▸ **Activity**: Copy the lines verbatim, beginning with the line that contains "Task: Click the master select-all checkbox" and continuing through the end of the data, and only those lines.
*** Opening Provided material ***
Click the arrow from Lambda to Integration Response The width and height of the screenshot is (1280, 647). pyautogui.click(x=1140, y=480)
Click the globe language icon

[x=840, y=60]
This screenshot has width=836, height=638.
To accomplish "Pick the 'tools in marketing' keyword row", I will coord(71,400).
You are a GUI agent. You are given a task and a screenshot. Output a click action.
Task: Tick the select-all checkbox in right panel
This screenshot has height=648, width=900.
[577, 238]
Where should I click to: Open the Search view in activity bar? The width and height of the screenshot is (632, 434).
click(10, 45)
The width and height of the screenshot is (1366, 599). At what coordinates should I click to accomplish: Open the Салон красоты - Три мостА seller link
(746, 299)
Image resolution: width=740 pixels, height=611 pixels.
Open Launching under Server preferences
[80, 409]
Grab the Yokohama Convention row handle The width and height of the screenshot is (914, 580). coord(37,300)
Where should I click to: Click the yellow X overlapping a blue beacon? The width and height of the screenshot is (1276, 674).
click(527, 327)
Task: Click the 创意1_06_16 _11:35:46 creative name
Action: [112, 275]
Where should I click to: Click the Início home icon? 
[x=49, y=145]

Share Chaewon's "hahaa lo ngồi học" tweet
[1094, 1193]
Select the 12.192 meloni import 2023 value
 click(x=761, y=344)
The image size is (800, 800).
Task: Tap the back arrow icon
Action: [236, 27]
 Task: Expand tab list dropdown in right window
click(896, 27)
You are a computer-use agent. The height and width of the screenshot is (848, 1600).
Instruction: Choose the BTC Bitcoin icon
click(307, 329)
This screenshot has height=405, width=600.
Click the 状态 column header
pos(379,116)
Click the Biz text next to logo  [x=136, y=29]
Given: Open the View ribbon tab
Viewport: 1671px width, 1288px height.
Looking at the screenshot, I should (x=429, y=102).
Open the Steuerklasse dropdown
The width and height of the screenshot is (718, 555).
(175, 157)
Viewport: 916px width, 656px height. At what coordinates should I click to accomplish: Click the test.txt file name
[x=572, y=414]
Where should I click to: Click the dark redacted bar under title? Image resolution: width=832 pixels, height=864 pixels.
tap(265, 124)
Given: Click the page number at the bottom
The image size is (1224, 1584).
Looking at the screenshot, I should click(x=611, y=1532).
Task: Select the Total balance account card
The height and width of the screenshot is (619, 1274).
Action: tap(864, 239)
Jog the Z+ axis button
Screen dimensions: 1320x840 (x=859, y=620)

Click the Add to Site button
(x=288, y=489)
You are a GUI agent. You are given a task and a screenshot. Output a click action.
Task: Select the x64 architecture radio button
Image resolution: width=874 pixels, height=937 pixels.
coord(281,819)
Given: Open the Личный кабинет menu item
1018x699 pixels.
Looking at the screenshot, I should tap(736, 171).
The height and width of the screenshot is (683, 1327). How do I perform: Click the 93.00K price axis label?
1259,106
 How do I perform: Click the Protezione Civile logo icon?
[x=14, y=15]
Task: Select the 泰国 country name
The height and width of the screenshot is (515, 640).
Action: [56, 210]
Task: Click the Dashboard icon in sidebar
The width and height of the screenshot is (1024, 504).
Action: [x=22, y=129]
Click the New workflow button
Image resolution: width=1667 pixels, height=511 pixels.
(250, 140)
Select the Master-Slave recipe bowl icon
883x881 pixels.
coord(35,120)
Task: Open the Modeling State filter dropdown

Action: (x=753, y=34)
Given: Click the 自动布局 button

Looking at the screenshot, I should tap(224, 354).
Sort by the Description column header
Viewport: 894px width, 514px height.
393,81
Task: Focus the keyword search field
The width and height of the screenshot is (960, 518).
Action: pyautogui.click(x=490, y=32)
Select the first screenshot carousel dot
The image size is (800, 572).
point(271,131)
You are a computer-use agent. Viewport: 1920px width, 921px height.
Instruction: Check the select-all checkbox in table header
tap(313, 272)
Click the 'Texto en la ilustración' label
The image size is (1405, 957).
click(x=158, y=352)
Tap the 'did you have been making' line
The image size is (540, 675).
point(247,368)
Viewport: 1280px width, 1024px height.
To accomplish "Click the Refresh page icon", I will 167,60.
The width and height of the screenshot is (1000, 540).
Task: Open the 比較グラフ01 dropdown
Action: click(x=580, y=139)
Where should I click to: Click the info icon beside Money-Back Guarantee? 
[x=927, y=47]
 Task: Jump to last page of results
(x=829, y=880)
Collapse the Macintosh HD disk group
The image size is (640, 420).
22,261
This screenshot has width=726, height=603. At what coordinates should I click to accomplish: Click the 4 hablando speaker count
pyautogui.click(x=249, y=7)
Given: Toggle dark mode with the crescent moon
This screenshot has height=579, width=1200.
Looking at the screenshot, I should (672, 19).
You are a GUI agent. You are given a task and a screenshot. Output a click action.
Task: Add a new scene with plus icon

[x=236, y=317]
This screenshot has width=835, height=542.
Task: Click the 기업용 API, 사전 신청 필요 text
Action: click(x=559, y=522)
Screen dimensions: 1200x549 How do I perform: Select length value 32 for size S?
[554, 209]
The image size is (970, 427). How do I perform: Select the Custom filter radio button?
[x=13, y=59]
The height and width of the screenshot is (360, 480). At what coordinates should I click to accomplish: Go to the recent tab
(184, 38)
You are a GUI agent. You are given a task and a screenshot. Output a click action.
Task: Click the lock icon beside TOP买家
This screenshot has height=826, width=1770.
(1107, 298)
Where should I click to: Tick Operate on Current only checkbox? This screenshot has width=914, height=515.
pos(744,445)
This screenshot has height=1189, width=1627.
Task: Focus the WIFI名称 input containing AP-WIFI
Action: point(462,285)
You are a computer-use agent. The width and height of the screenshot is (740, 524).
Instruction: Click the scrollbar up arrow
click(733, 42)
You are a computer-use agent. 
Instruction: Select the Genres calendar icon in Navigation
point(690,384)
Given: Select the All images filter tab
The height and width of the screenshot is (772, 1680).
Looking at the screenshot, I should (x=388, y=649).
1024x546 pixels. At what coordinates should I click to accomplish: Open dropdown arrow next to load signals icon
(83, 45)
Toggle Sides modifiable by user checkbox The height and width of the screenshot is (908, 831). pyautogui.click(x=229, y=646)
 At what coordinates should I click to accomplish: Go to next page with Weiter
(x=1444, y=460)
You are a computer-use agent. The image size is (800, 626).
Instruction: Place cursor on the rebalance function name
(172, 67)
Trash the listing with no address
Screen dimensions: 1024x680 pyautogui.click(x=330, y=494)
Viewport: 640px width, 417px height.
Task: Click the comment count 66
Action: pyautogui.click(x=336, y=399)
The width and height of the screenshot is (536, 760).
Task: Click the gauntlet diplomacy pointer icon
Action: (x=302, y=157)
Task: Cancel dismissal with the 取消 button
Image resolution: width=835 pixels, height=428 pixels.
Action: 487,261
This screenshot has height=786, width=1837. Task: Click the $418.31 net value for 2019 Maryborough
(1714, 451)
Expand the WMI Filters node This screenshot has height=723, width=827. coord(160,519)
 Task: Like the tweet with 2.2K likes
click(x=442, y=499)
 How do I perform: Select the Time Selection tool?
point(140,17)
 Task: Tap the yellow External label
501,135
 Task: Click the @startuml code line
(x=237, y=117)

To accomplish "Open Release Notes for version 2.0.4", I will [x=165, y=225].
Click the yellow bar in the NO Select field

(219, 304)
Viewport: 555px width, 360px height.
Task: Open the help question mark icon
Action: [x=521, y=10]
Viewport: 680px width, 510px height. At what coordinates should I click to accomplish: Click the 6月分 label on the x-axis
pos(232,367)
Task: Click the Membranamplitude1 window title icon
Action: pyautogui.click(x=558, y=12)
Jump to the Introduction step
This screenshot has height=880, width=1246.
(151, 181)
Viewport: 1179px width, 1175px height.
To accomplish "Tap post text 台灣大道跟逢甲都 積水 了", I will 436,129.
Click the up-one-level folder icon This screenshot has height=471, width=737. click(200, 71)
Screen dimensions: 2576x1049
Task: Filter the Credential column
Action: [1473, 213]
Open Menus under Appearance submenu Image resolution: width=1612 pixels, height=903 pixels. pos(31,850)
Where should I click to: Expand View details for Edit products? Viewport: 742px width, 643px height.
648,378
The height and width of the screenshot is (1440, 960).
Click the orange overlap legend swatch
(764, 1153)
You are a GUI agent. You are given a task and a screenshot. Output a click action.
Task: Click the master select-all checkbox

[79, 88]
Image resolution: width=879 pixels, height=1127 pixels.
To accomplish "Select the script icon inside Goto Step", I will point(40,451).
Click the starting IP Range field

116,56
*** Closing Provided material ***
▸ **Output for this task**:
Task: Click the master select-all checkbox

[79, 88]
Image resolution: width=879 pixels, height=1127 pixels.
To accomplish "Select the script icon inside Goto Step", I will point(40,451).
Click the starting IP Range field

116,56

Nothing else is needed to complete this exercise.